Son yıllarda ülkemizde iç turizmde sadece deniz kenarlarında vakit geçirmek olmadığını kültür ve doğa turlarının da önem kazandığını görüyoruz. Bu anlamda yerel belediyeler kendi bünyeleri içerisinde illerini, ilçelerini hatta beldelerini tanıtmak için yoğun bir çaba sarf ediyorlar işte onlardan biriside Sivrihisar Belediyesi. Başkan Hamid Yüzügüllü ile bundan iki sene önce bir Sivrihisar gezimde Nasreddin hoca mezarında karşılaşmış azda olsa keyifli bir sohbet gerçekleştirmiştik. Yapacağı projelerini hayata geçirmek için harıl harıl çalışıyordu. Birkaç gün önce yine Sivrihisar gittim dostlarımı ziyaret ettim tabi ki buraya gelince Sivrihisar’ın yöresel yemeklerini tatmamak olmazdı. Bu nedenle Ceşmicıhan da Canan ve Şirin hanımın ellerinden hazırlanmış güzel yemekleri yedikten sonra bu şirin ilçeyi tekrar gezmek için rehber var mı diye sordum Canan hanıma elbette var dedi.
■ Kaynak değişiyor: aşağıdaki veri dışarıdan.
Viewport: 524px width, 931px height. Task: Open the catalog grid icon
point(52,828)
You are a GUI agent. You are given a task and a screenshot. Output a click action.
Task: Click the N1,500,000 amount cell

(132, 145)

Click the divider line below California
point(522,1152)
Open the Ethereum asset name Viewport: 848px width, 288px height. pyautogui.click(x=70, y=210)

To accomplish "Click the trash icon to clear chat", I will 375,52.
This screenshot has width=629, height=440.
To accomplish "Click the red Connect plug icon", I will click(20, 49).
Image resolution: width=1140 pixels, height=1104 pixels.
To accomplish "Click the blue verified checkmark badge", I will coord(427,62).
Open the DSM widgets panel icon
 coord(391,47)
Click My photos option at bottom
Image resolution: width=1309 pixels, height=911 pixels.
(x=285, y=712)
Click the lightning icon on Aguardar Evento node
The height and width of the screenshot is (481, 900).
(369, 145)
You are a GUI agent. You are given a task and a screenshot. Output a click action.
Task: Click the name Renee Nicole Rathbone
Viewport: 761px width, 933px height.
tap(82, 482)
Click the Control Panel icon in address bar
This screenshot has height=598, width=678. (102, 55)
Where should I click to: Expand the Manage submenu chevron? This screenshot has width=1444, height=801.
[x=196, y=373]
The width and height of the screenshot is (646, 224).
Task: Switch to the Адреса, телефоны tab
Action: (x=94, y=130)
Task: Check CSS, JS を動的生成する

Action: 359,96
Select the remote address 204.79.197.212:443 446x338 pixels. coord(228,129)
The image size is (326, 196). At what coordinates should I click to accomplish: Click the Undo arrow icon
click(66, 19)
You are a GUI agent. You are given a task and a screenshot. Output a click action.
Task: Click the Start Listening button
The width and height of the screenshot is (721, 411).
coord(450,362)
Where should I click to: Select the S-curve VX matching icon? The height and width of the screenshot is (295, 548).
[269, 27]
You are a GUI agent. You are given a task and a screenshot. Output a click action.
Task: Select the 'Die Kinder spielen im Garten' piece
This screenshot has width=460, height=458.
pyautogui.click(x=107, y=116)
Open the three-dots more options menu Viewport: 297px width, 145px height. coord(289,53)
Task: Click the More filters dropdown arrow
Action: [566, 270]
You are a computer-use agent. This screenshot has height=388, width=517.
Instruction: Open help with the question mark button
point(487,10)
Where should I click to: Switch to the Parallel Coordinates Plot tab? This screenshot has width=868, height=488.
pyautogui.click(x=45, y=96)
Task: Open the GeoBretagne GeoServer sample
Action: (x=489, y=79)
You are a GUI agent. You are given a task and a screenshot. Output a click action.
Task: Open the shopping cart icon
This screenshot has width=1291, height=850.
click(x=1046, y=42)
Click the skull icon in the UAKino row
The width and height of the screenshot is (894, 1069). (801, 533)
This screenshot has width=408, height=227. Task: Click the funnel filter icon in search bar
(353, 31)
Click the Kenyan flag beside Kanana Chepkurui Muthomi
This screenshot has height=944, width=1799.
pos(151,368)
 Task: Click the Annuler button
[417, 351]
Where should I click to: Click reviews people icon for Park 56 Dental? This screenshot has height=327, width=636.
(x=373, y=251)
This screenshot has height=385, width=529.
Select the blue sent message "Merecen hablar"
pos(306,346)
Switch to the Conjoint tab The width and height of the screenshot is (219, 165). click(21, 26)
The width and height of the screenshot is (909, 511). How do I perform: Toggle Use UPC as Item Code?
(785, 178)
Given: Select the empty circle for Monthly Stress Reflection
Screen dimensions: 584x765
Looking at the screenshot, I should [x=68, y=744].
Bir arkadaşı ile konuştuktan beş dakika sonra Seda hanım gülen yüzü ile yanımıza gelerek buyurun Mustafa bey ilçemizin güzelliklerini beraber gezmek için ben hazırım dedi. Zorlu bir gezi olacağını biliyordum ama aklımda araçla gezmek yoktu bu nedenle biraz şaşırdım. Ben sormadan Seda hanım belediye başkanımız ziyaretçilerimize daha iyi hizmet vermek için böyle bir uygulamayı uygun gördü dedi.Tarihin tozlu yollarında bir yolculuk daha yaşamak için çıktık yollara ama bu kadar keyif alacağımı hiç düşünmemiştim, Osmanlı ve Ermeni mimarisinden kalan renk renk ahşap iki katlı evleri , o dar sokakları gezerken kendimi bu günün dünyasından kopmuş, sanki zaman tünelinde eskiyi yaşıyordum. Gördüğüm güzelliklerin hiç birini bu güne kadar bir arada görmemiştim. Saat kulesi,Camiler, Ermeni kilisesi ,Türbeler, ,Konaklar, Açık hava heykel müzesi,Nasrettin hoca

Binlerce insanın Ankara’ya giderken , gelirken geçtikleri bir kavşak burası aslında Bir gün yolunuz düşerse bu bölgeye, bir de fotoğraf çekmeye meraklı iseniz, bu güzel Sivrihisar ilçesine uğramamazlık etmeyin. Belki insanlarımızın bu güzel yerleri bilmediğinden belki de yeterli bir tanıtımın bundan önce ki yıllarda yapılmadığından fazla tanınan bir yer değil. Çal dağının eteklerine kurulmuş olan Sivrihisar da düzlük alan yok gibi .Kültür ve sanat şehri olan Eskişehir’in bir ilçesi olan Sivrihisar her anlamda bir açık hava müzesi görünümünde. İlçeye adımınızı attığınızda geniş caddeden yukarıya doğru çıktığınızı fark edeceksiniz. Fakat yerleşim alanına yaklaştığınız artık sizi dar caddeler ve sokaklar karşılayacaktır.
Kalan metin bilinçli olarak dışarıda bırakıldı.